◆ **Your task**
Report every line in the records below that holds the word "agent".

Stored data Block Start

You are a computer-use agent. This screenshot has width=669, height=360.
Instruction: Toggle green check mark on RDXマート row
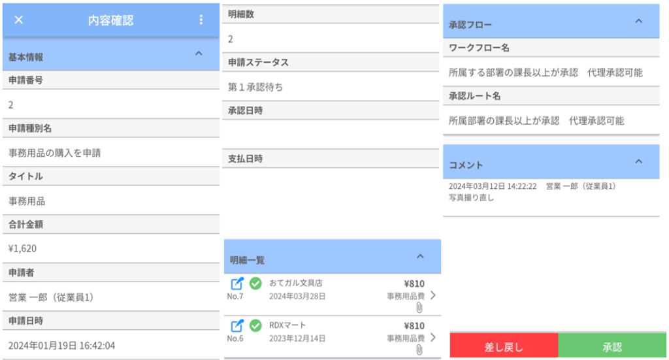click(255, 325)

Stored data Block End
Stored data Block Start

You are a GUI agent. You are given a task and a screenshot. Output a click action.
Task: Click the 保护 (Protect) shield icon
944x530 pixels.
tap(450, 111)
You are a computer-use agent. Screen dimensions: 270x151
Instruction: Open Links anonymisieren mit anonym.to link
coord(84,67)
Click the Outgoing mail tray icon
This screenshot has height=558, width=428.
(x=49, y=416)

Stored data Block End

◆ **Task response**
You are a computer-use agent. This screenshot has width=669, height=360.
You are a GUI agent. You are given a task and a screenshot. Output a click action.
You are a computer-use agent. Screen dimensions: 270x151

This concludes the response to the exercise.